EMERGENCY head CT scans can reveal previously unknown strokes offer clinicians a significant opportunity to prevent future strokes, according to recently published research. The study highlighted that identifying undiagnosed strokes through routine imaging could reduce the risk of recurrent strokes by up to 80%. “Drawing attention to incidentally identified unknown strokes on head CT represents an untapped opportunity to implement secondary prevention,” the authors commented.
The team explained that old strokes, often undiagnosed, appear on imaging as brain softening, known as encephalomalacia.
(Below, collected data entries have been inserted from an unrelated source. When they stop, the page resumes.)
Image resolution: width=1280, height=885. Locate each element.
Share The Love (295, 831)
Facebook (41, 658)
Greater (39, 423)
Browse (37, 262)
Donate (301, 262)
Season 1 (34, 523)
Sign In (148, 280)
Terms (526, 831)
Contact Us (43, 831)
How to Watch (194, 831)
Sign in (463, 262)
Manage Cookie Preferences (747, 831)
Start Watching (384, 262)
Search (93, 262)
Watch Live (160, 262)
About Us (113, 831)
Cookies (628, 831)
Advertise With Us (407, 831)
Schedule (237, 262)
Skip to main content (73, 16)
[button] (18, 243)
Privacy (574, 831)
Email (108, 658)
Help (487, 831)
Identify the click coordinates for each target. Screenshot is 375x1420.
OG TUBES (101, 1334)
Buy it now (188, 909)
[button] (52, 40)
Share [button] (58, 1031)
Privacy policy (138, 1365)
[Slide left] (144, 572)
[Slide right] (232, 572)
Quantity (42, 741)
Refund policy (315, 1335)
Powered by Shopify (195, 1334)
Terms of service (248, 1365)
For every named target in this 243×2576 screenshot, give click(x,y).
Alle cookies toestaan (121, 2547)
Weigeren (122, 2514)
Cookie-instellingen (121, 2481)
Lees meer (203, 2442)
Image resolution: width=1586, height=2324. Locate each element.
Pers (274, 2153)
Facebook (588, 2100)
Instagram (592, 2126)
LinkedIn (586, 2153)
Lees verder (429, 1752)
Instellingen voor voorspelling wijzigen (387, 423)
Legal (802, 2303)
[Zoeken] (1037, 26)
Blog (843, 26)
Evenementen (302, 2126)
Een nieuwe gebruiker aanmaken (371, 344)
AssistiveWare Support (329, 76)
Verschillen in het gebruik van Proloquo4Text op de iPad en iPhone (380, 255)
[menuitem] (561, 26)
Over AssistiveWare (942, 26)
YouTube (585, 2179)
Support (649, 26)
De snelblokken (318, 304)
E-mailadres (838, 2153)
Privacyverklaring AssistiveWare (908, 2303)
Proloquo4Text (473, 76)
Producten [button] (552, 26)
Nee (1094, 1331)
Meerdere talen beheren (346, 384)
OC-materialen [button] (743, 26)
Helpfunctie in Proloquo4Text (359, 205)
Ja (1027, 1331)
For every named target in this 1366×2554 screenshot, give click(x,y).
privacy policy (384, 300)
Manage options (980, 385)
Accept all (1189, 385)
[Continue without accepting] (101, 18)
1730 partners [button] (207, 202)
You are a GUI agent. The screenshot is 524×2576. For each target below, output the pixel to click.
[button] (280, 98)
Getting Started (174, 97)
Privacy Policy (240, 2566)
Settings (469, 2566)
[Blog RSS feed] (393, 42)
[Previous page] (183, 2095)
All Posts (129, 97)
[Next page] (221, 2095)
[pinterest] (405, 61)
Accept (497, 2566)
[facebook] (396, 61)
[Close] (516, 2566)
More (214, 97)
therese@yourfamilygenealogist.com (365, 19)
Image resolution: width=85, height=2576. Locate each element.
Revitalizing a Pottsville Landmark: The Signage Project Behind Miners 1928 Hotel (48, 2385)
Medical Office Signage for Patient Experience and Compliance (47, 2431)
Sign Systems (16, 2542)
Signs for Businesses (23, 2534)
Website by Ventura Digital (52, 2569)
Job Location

These findings are frequently incidental, as the imaging may have been conducted for unrelated reasons.
The research analysed 21,985 head CT scans performed in emergency departments across three facilities between July and December 2023. Of these, 4% (869 scans) showed evidence of old strokes, and 43% (372 scans) revealed strokes previously unknown to both patients and their clinicians.
The study also outlined key characteristics of these undiagnosed strokes, which were more likely in older individuals (odds ratio [OR] = 1.03), single-site strokes (OR = 2.7), smaller strokes (OR = 1.8), strokes located in the gangliocapsular region (OR = 2.8) or cerebellum (OR = 2.1).
The findings suggest that leveraging incidental imaging findings for opportunistic screening could transform population health. “More than a third of old strokes on head CT imaging are unknown to patients and clinicians,” the team noted.
The potential impact is substantial: identifying such strokes and implementing preventive measures could benefit an estimated 100,000 to 200,000 people annually in the United States alone, based on emergency department trends.
By recognising the significance of these incidental discoveries, clinicians could use routine imaging to not only treat current conditions but also mitigate future health risks for patients.
Reference
Kenny-Howell CL et al. Incidental detection of previously unknown strokes on head CT examinations: an untapped opportunity for secondary prevention. J Am Col Radiol. 2024;DOI:10.1016/j.jacr.2024.11.010.